Oil prices edged away from 5-week highs on Tuesday, with traders cashing in on a 16-percent rally since early August that has largely been fueled by talk of producers taking action to prop up the market, Reuters reported.
International Brent crude oil futures were trading at $48.14 per barrel at 8.55 p.m. ET, down 21 cents from their previous close. Despite the dip, prices remained over 15% higher than the monthly $41.51 per barrel low from August 2, according to the report.
U.S. West Texas Intermediate crude was trading at $45.56 a barrel, down 18 cents from its previous close, but still over 16% above its $39.19 monthly low from August 3.
Traders said the price falls were the result of cashing in following more than two weeks of rallying prices, according to Reuters.

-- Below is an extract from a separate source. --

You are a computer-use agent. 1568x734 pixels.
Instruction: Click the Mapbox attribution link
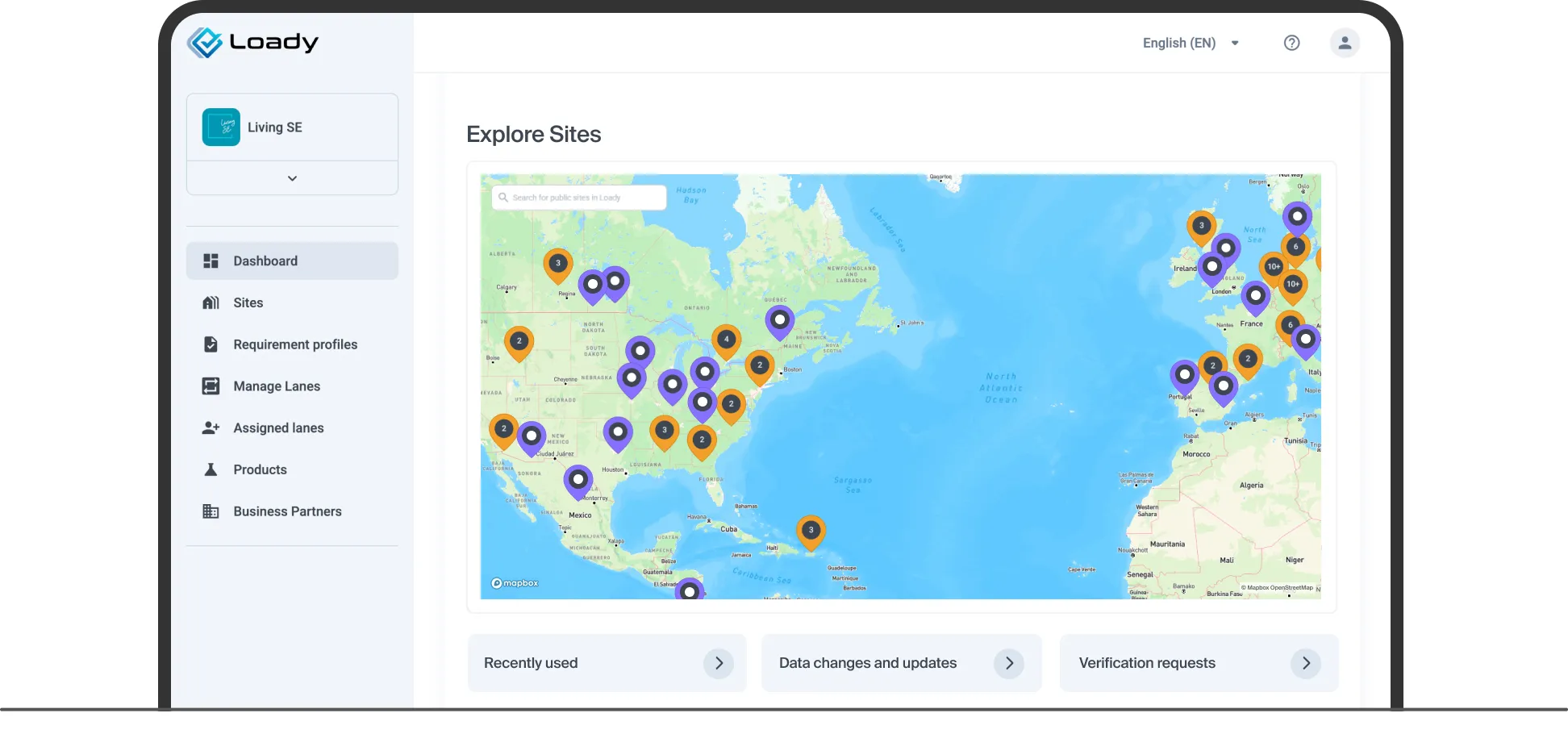[x=514, y=582]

”Crude oil rose to a four-week high as speculation continued to mount that OPEC would discuss a potential cap on production at an upcoming meeting between the members of the group. Russia joined in, saying it was open to such talks as well,” ANZ bank said.

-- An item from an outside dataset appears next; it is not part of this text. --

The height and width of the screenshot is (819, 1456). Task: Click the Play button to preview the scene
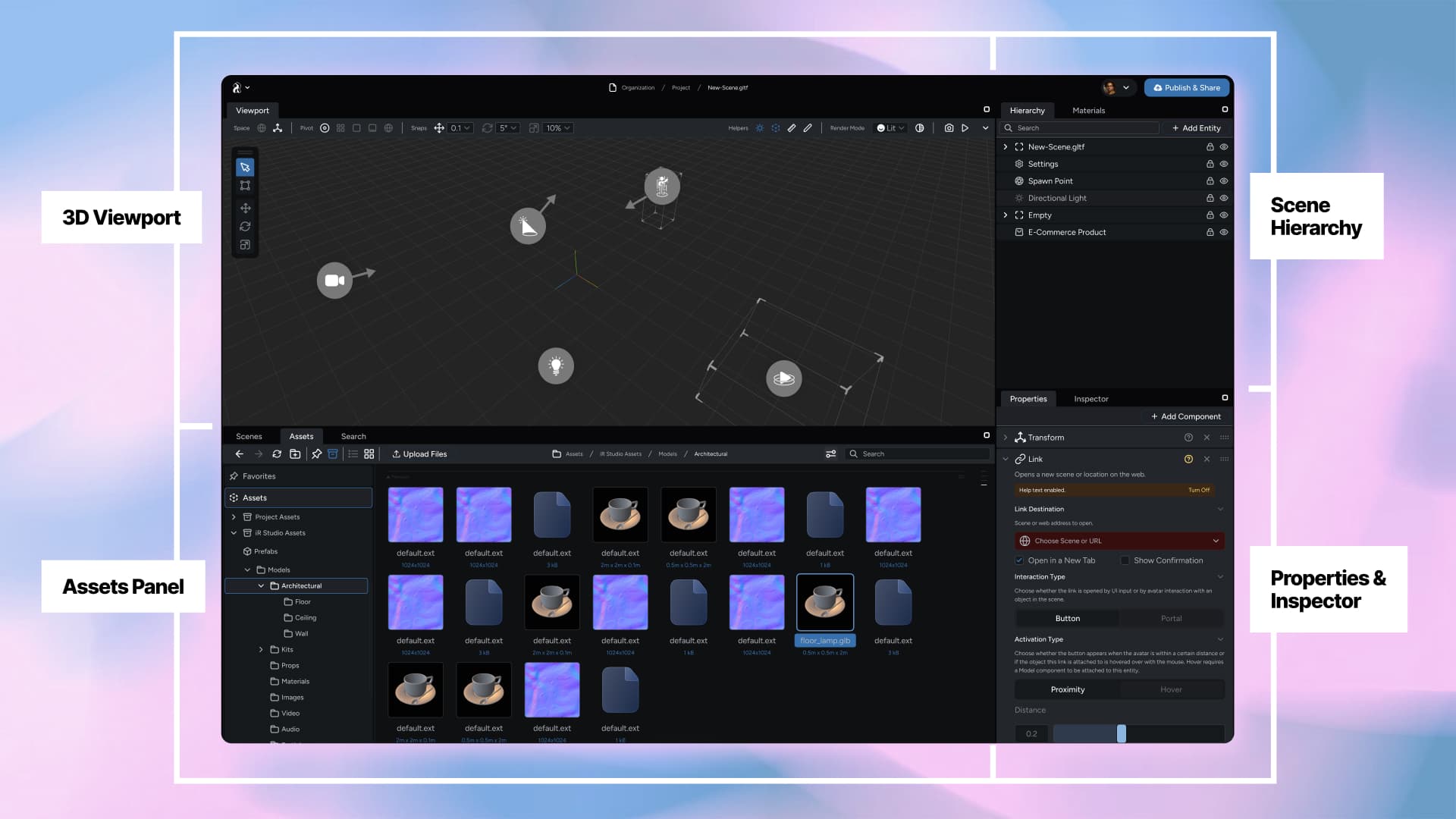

Led by top crude exporter Saudi Arabia, the Organization of the Petroleum Exporting Countries (OPEC), has re-launched a debate about oil producers potentially capping soaring output in an effort to reduce a global overhang in production and storage of crude oil and refined fuel products, according to the report.
Analysts said that concerns over oil production in Venezuela were also impacting markets.
Venezuela, which holds the world`s largest crude oil reserves, is on track to suffer its steepest annual oil output drop in 14 years as it struggles with an economic and political crisis and years of underinvestment and mismanagement.